Are you sitting on the fence? 3 reasons why it may cost you.
July 22, 2009 by Matt Freeman
Filed under Buying a Home
It can be argued that prices will continue to fall for the unforeseen future. Heck there is an awful lot of notice of defaults being filed and if those are not modified they will inevitably hit the market. An influx in bank owned properties in any given location will generally lead to a drop in the overall price in the area. This happens because Banks price the properties ultra-competitively to get as many offers as they can. Once you are emotionally tied to the property they will ask for the “highest and best offer” that you can bring and ultimately sell the property for more than list. However, this price is still generally lower than the traditional seller.
So what is it that we are waiting for? The general consensus of the buyers that we are working with is:
- It is a buyer’s market - therefore I can make a deal
- Rates are low and they will go lower - I have time to find the right property.
- Homes are sitting on the market forever- In Sacramento the majority are sold withing 90 days.
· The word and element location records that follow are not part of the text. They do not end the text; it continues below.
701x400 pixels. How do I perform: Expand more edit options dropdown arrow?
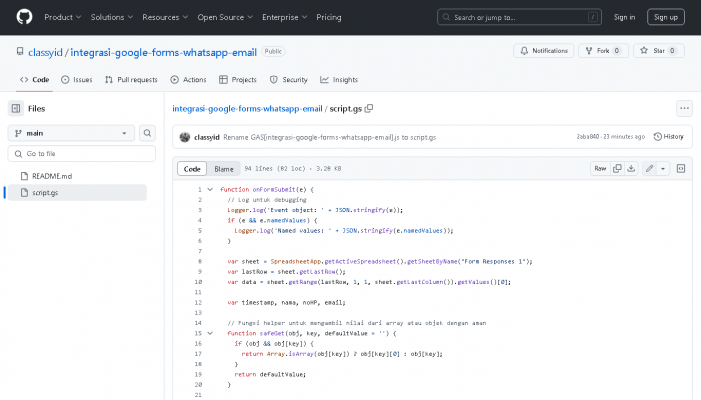[x=663, y=169]
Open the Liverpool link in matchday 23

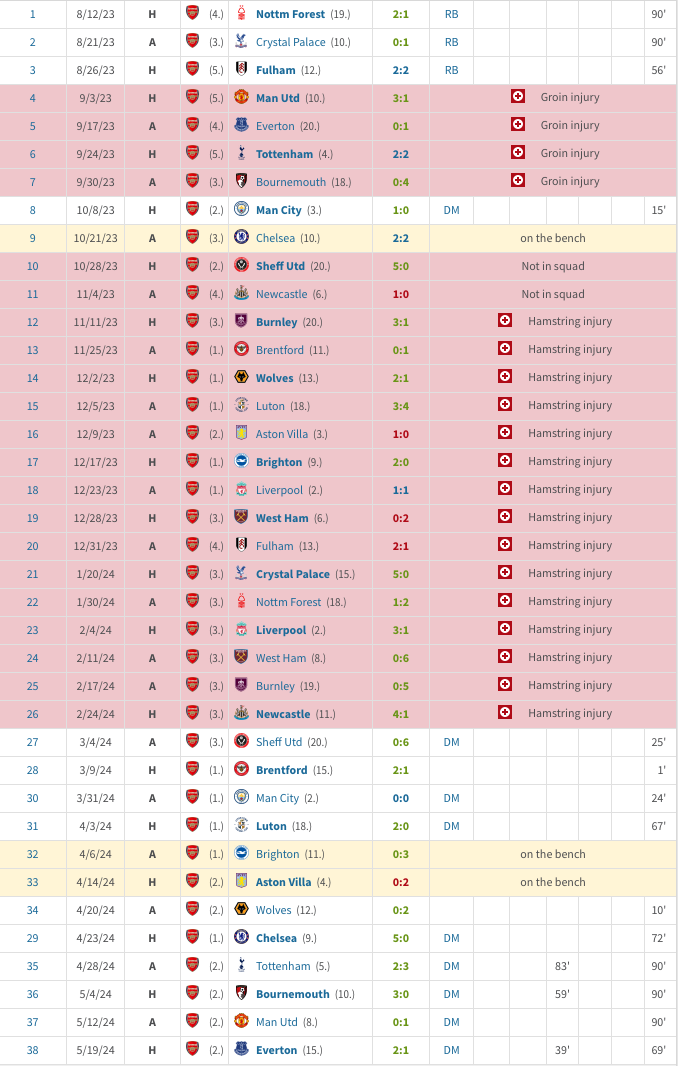tap(281, 630)
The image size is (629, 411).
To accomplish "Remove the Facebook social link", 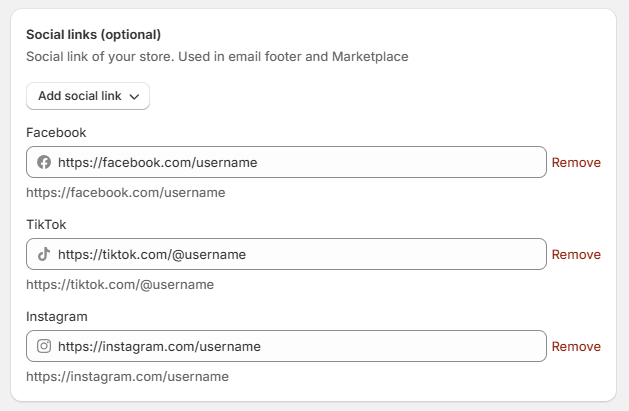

Again, this lends to the question what are we waiting for? Well based on the above consensus I find that buyers are looking for the perfect home. Many of the consumers are looking for their starter home with the mentality that it should look like the dream home. This causes buyers to remain on the fence. Here are 3 reasons that sitting on the fence may cost you:
- Rates Rise – There is a great chance of rates increasing in the coming months. Just in the last 10 days we have seen the average par rate for FHA increase by a .5% or more in some cases. On a 250K dollar loan an increase in the rate of .5% is about $80 per month in the payment. If the rates can rise a .5% in 10 days just think what can happen when the tides turn for the long term. An increase of 1% would be $160 per month. In most cases this will decrease the affordability or the possible purchase price. This is a 28K dollar increase over the life of the loan for a .5% and 57K with a 1% increase. The bottom line is that a 1% increase can cost nearly a years salary or more in your bottom line.
- Home prices rise – Depending on the market you are in and the price range we are starting to see prices stabilizing. Once they begin to stabilize the market will then get tougher to get a closing cost credit as this is a sign of a switch from buyers market to seller. We have already began to see many cases that the bank or the seller is less willing to contribute to closing. If you are trying to buy a home for 250K and the seller is not providing any seller concessions you have to be prepared to bring 17K to the table. 3.5% for the down payment, 2.5%-3% for closing costs and about 1% – 1.5% for the prepaid items in advance. After your tax credit this is 9K out of your pocket. Once the tax credit goes away yo0u would be liable for 17K
- Incentives go Away -The Fed will not give away free money forever.
AKA – Inflation will come some day. Inflation will bring higher rates. Get in while the gettin is good!